WALDORF, Md.—To a casual observer, Regency Furniture Stadium, home of the Southern Maryland Blue Crabs baseball team, probably looked like it was playing host to a weekend autocross. There were cones set up in the empty lot as I pulled in and some interesting cars to park alongside, many displaying the subtle tells of trackday service. But on this unseasonably cold and windswept Sunday morning, something else was afoot. The cones were not arranged in the sinuous, continuous course you might expect if time trials were the order of the day.
A closer look revealed that more was going on here. To one side of the stadium's parking lot, a cone sat alone in the middle of a wide expanse of tarmac. Elsewhere, others were clustered together to delineate other obstacles to negotiate—a slalom course and so on. And while a handful of the cars up front obviously belonged to enthusiasts, the vast majority were much more… suburban. That's because I was actually here to visit a local event being held by the Tire Rack Street Survival school. It's just one of a number of events that take place across the country with the goal of instilling good driving habits in impressionable young minds.
You don't have to squint to see the need for programs like these. More than 37,000 people die on US roads each year, and drivers under the age of 25 are well represented in the annual tabulations. But the data is more complicated than that, and road deaths among young drivers have actually been on the decrease compared to a 29-percent year-on-year increase in fatal crashes involving drivers over the age of 65. Getting our elderly drivers to go to a car-control clinic would probably be a brilliant idea, too, but it's easier to get 'em while they're young, particularly if you're the responsible adult who provides the vehicle, insurance, and gas money. Hence the collection of parents giving up their Sunday mornings (and paying $95) to spend time with their teen drivers and some cones.
◆ ◆ ◆ ◆ ◆
- Exercise description -
Reproduce word for word the part of the article about the teen driving school that starts at "A closer look" and ends at "impressionable young minds.".
◆ ◆ ◆ ◆ ◆
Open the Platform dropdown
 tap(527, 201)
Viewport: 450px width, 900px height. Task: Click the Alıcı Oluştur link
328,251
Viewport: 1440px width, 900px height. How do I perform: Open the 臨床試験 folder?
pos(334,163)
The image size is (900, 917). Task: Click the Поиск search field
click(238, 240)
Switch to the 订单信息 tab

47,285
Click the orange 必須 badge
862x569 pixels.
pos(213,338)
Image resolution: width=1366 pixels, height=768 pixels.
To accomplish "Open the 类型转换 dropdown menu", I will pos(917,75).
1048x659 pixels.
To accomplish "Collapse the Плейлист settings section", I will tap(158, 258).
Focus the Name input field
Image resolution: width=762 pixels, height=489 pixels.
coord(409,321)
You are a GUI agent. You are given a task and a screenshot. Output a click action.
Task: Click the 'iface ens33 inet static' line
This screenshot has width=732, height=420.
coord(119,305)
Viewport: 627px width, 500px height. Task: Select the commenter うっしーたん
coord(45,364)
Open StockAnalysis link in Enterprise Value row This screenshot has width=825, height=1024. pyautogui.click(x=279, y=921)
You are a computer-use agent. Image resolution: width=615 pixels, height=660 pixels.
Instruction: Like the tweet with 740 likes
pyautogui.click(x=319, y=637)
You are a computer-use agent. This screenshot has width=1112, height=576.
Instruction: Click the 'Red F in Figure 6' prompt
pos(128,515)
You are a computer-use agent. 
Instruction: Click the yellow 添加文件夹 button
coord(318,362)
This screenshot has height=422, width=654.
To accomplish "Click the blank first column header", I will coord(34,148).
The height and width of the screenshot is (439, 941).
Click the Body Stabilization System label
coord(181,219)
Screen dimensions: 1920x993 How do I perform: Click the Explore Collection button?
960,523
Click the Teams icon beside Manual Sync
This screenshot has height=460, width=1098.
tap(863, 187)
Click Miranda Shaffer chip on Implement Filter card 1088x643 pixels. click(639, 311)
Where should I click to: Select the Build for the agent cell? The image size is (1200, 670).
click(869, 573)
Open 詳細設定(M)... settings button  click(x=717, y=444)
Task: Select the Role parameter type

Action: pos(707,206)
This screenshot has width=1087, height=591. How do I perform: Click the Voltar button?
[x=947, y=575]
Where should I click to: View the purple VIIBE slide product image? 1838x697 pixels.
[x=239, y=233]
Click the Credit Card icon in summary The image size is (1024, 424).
◆ ◆ ◆ ◆ ◆
- Worked solution -
A closer look revealed that more was going on here. To one side of the stadium's parking lot, a cone sat alone in the middle of a wide expanse of tarmac. Elsewhere, others were clustered together to delineate other obstacles to negotiate—a slalom course and so on. And while a handful of the cars up front obviously belonged to enthusiasts, the vast majority were much more… suburban. That's because I was actually here to visit a local event being held by the Tire Rack Street Survival school. It's just one of a number of events that take place across the country with the goal of instilling good driving habits in impressionable young minds.